How the NSA open-sourced all software in 2019


Playlists: 'froscon2019' videos starting here / audio / related events

The NSA released a tool called Ghidra both for free usage as well as in source code format. It is a software reverse engineering framework with advance capabilities like a powerful decompiler. This lecture will give a short introduction into Ghidra and cover examples of both benign executables as well as malware with a focus on the Windows operating system.

Reverse engineering - more specifically software reverse engineering - is the process of deconstructing computer programs with the purpose of understanding their feature set. This especially includes software that is not available as source code but only as binary executables. These files can be analyzed by executing them, which is often referred to as "dynamic analysis" or by translating them into another language, like assembly, which the reverse engineer then tries to reason about. The second approach is often referred to as "static analysis".
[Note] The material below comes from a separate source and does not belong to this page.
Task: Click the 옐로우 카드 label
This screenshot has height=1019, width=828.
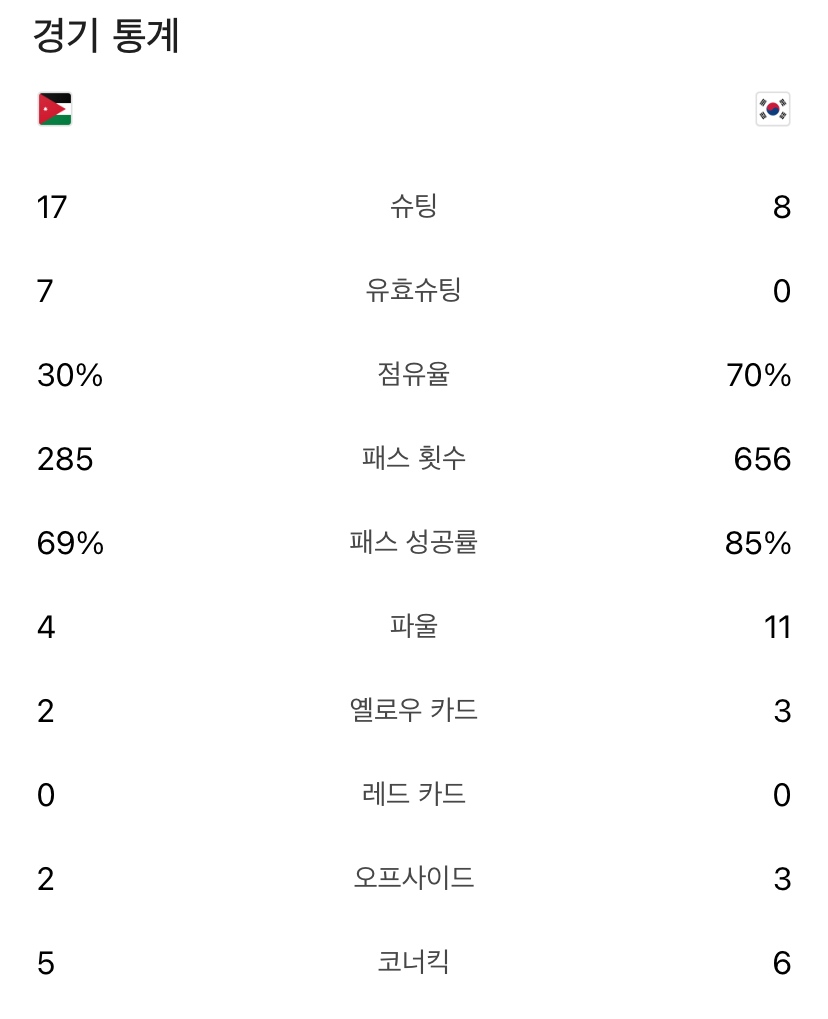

While it is - in principle - possible for a human to fully understand and statically analyze a binary by reading raw assembly, this approach does not scale well: The x86 assembly language for example - which is used in most desktop computers and servers - is made up of thousands of different instructions. Each of these instructions only performs a very small task, like adding two integers. One can imagine that a binary - even as mundane as a tool to list the current directory content - is made up of a large number of these instructions. In practice, the reverse engineering therefore heavily relies on tooling.

The Vault 7 leak by WikiLeaks in 2017 suggested that the NSA owns or develops a reverse engineering tool called "Ghidra". Two years later, at the RSAConference in 2019, the NSA released the tool to the public, first as ready-to use software, then even all its source code. For the reverse engineering community, this is a huge thing: All tools available until that point in time where either very expensive or lack advanced capabilities.

While this lecture will only cover executables for the Microsoft Windows operating system, Ghidra also supports a very wide variety of platforms reaching from ARM - used in many IoT devices - over DEX - for Android-based devices to more exotic architectures as PowerPC, MIPS or SPARC. This versatility is a huge pro for Ghidra when compared to its main competing software product like the Hex-Rays decompiler.

A lot of people think, that reverse engineering is a dark art only a few selected individuals are chosen to be gifted in. I honestly think that it is just another skill and would even go as far as saying that maintaining a legacy software product without good documentation - which is a common scenario in the software development industry - is much harder than understanding how WannaCry worked.